*TASK REQUIREMENTS:*
Work out how many lines below hold the string "folder" and state only that figure.

*RECORDS PROVIDED:*
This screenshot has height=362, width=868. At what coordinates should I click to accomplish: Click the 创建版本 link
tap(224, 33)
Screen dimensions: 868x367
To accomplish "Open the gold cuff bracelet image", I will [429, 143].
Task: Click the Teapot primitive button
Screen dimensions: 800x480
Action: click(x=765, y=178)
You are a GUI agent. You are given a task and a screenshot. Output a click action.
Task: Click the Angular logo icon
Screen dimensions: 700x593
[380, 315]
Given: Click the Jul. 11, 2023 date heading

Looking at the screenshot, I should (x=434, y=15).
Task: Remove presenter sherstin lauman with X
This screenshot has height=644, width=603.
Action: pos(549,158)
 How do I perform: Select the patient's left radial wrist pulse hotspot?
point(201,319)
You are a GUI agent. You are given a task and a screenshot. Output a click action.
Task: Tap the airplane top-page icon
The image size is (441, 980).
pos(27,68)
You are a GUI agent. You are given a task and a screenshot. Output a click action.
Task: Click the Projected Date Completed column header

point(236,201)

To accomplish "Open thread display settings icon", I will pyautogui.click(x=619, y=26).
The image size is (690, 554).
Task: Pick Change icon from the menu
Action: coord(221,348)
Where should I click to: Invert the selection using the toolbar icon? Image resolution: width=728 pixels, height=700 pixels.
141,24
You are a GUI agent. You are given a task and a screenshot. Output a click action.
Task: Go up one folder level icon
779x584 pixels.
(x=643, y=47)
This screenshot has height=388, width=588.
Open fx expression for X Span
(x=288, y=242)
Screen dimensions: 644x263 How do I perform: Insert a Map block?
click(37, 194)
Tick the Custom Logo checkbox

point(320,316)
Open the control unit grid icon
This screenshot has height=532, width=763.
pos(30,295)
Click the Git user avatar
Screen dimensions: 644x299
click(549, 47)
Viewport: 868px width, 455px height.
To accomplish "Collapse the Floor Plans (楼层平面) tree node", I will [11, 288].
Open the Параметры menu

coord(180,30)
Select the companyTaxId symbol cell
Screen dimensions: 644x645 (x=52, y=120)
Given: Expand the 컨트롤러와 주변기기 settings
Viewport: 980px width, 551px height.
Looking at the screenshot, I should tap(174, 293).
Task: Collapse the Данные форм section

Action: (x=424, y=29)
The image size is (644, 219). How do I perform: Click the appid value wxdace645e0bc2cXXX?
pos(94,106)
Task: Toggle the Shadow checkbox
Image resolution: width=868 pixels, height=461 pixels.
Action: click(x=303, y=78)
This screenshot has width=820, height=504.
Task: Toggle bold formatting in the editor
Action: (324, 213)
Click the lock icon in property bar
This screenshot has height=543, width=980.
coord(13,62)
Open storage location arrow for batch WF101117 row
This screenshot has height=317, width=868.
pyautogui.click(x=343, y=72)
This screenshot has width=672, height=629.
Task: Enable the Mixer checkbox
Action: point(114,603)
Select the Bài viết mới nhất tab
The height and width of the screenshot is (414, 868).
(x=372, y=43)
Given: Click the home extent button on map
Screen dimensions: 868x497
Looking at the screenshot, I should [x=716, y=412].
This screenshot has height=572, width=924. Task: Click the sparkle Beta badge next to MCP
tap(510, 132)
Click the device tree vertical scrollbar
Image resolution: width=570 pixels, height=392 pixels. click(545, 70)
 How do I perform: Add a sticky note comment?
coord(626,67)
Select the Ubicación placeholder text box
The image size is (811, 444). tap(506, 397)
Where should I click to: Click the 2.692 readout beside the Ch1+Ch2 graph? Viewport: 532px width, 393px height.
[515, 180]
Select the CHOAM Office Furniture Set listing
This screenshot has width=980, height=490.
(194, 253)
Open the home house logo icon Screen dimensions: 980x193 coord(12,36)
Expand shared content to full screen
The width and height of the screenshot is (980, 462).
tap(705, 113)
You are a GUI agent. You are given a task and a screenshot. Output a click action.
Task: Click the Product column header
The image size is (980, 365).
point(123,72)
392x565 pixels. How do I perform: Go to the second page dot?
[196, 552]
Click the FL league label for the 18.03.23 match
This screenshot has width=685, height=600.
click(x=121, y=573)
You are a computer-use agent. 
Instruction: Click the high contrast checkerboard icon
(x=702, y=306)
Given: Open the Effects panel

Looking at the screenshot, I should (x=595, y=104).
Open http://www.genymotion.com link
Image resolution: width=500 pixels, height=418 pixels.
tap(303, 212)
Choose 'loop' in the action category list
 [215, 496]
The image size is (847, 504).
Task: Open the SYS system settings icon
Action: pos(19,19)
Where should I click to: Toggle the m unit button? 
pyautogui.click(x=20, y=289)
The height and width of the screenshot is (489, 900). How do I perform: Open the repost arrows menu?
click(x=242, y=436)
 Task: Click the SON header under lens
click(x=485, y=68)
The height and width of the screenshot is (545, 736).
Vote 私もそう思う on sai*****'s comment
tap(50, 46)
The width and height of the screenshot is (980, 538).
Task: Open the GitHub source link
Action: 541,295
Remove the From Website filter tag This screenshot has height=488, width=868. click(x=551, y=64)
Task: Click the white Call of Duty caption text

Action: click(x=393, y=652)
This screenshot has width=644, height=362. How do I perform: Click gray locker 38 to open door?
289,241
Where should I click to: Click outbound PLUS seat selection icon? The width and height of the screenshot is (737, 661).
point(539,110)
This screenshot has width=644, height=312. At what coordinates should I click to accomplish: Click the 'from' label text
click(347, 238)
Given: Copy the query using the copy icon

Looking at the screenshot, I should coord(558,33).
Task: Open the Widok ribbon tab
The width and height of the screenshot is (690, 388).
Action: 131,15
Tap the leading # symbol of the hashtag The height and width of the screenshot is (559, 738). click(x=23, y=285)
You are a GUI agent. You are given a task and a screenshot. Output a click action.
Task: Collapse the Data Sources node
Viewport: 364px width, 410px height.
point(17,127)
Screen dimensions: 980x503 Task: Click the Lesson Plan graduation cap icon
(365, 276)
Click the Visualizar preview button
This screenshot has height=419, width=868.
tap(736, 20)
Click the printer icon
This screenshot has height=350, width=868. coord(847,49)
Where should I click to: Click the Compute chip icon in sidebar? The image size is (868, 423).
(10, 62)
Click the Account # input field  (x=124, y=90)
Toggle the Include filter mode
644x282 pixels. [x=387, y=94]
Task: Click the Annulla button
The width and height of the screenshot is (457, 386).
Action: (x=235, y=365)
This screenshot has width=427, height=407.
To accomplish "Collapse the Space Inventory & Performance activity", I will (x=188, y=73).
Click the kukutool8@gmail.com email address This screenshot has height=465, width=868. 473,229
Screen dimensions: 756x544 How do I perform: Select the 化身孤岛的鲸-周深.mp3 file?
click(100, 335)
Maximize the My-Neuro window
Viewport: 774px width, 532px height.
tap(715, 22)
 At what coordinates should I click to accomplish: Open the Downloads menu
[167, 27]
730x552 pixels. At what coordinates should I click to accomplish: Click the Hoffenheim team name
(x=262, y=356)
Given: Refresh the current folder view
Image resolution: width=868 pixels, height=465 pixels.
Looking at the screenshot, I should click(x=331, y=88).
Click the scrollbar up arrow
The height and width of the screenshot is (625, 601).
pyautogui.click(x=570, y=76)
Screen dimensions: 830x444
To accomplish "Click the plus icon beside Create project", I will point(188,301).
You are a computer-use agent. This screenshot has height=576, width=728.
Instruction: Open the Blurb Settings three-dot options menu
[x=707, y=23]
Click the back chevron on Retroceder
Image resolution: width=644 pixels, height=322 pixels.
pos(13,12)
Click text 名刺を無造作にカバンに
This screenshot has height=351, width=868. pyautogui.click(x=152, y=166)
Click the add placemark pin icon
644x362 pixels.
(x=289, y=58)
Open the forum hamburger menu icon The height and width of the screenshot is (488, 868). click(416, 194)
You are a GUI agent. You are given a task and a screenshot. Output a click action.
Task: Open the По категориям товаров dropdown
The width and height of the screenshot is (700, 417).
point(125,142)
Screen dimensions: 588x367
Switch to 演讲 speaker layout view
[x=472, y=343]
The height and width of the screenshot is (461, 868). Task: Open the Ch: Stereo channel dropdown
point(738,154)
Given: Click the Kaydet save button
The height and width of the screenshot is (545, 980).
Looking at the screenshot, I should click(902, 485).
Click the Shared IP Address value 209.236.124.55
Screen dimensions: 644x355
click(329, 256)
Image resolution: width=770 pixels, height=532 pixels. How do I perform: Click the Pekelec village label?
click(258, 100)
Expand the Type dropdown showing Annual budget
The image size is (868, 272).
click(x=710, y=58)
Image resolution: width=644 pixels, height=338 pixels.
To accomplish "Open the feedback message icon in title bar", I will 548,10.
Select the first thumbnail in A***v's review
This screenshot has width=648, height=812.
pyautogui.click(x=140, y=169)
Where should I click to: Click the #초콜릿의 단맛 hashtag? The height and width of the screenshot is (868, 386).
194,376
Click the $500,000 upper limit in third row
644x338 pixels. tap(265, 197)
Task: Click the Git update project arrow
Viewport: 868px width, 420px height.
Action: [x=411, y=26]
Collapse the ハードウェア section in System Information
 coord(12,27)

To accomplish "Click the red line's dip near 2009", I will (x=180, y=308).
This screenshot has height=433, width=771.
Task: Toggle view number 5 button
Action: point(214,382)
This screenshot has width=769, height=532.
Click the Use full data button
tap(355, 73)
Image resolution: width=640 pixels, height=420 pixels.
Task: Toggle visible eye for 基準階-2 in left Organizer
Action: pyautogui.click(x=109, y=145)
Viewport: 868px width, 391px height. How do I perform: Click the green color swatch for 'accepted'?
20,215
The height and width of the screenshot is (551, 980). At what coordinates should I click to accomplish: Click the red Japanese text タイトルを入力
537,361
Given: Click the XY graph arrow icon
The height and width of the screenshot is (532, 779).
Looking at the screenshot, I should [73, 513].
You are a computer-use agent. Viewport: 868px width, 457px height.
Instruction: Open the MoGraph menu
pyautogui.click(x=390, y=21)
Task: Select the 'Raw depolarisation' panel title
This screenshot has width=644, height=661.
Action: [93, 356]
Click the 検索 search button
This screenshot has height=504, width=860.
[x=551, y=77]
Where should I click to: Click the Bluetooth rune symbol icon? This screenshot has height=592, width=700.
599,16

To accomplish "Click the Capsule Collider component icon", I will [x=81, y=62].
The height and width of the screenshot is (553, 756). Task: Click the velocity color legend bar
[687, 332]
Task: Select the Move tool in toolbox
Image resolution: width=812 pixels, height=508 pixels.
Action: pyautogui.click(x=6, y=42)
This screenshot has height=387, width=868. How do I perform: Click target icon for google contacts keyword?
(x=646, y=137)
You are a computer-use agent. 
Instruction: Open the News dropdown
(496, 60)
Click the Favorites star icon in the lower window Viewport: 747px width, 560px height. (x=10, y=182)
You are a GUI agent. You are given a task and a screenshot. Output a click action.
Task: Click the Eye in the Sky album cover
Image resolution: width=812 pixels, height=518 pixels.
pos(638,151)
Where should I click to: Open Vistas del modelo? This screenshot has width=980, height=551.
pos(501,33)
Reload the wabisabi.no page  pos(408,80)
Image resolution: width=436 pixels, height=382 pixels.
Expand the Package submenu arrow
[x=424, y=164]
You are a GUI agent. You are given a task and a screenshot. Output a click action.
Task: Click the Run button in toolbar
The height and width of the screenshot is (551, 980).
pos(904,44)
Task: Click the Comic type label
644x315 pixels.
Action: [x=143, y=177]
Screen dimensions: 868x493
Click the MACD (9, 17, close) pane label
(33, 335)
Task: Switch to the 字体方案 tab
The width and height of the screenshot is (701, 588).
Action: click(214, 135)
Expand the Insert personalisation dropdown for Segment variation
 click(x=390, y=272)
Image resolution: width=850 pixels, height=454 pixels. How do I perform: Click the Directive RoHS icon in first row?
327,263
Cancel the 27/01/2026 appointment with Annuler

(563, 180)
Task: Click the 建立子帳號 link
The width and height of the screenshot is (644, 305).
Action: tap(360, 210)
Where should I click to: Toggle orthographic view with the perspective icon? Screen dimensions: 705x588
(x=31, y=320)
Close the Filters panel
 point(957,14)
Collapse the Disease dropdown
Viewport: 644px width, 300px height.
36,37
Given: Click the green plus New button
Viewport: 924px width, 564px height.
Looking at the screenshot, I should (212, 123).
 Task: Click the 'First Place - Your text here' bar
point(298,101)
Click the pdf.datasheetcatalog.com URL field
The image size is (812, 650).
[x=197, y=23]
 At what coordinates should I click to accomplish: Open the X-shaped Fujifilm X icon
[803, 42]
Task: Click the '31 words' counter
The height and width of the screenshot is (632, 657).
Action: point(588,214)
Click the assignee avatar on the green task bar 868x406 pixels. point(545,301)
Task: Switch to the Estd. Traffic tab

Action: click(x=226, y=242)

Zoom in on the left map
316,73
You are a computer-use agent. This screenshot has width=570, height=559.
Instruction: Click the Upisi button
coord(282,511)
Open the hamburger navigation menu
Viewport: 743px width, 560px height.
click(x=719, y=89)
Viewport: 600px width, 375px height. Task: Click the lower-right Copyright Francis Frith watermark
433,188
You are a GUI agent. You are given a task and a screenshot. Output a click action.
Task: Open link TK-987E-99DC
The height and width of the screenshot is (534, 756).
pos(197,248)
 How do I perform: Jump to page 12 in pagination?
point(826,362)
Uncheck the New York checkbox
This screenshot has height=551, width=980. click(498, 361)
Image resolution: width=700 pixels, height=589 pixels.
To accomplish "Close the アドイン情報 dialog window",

*EXERCISE RESPONSE:*
2